Beyond vanity, ambition, or remembrance? I don’t think so. I would prefer a contemplative, solitude-encouraging museum as this one aspires to be that housed a variety of transcendent-inducing works by Still AND some of his contemporaries like Rothko, Diebenkorn, Newman, Mitchell, Marden.

4 Replies to “Monumental Grandiosity”

  1. Bruce Wyman says:

    I think few people would disagree that telling the Still story in the greater context of his peers is a good idea. However, the stipulations of the Still Estate ditcate that the collection follows Still’s wishes while he was alive — that the eventual home of his works should belong to a city (not a pre-existing museum) and that any galleries created show exclusively Still’s works. No other artist can be hung alongside the Still paintings. It’s kind of a tough nut to crack.

    There are only a few dozen of Still’s works housed at other museums, but the ones I can think of — SFMoMA, MoMA, Detroit — all have the works placed in a broader context. Of those, only SFMoMA has more than one on display, though. So, given the initial limitations of the estate, the Still Museum is really the only way that the remaining works will get displayed.

  2. I am speaking out of total ignorance here, but I imagine from what you are saying that he conceived of his paintings like pages of a novel and that every page of the story was necessary to grasp the whole. I think that is sort of an interesting concept. I also imagine he must have lived off a trust fund if he refused to sell any of his paintings, or did I misunderstand? And if he was that independentlly wealthy, I suppose that might contribute to an ease of defiance and grandiosity.

  3. I’m not an expert on Still primarily because he has never been one of my inner sanctum artists. There is a lot of information, both positive and negative, about him and his stipulations available on the Web for those who want to delve deeper into this issue. (And in the way of factual accuracy, it is the Metropolitan Museum that has the room full of Stills in New York , not the MOMA.)

    The metaphor of a book, with its pages needed in tact to be appreciated, is provocative. I don’t think (correct me, anyone, if this is not right) that was his issue since he would allow his work to be shown in different locations. He just didn’t want to share the space. Every artist who operates in that large arc arena is drawn to the idea that you need to be drawn into their work completely. Wagnerian style total submersion is, for some, the only way to present the expanse and spaciousness of their artistic vision. (There’s evidence in this view of envy for the lights out, captive audience experience of theatre.)

    Still taught art but he probably had some deep pockets to support him in this ivory tower, “my way or no way” positioning.
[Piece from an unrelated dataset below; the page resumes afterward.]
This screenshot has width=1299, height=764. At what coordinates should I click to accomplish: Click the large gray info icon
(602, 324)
Whether it was money or a devoted widow, it eventually led to the successful outcome of a single artist museum, one of the few in this country. (There are several minor artists who have single artists museums, but few of Still’s reputation and stature.)

    The only other art world kerfuffle over extreme stipulations is of course the Barnes Foundation. And as we can see from where that has ended up lately, it is rarely dealt with in a clean and straightforward manner. So Still’s future is secured, and Denver has a new museum. I’ll stop in when I pass through. But my view remains: An opportunity lost.
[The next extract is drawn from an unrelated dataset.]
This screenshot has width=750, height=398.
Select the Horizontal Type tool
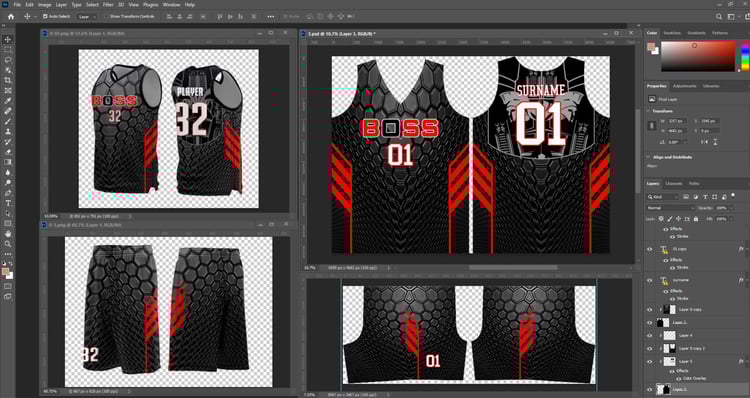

  4. I hmphd to myself from beginning to end of this post and the comments. At the MOMA last October I had an unforgettable feeling, a total unreconstructed flabbergast, upon walking into a small gallery room, spinning around to get my bearings, and suddenly facing the MOMA’s massive, light-suckingly black Still on the one side of the doorway, and a massive hunk of yellow Rothko on the other. I don’t know why or what for, but those two pieces struck the utter fear of god in my heart. I’m too lazy to look up that clever word for the phenomenon that struck Victorian ladies of delicate constitution overcome in museums full of erotic art, but that’s essentially what happened to me in front of those two paintings, and I ain’t ashamed to say it.

    What I’m saying is, Screw you, Clyfford Still. We own your work now and that piece is exactly where it should be.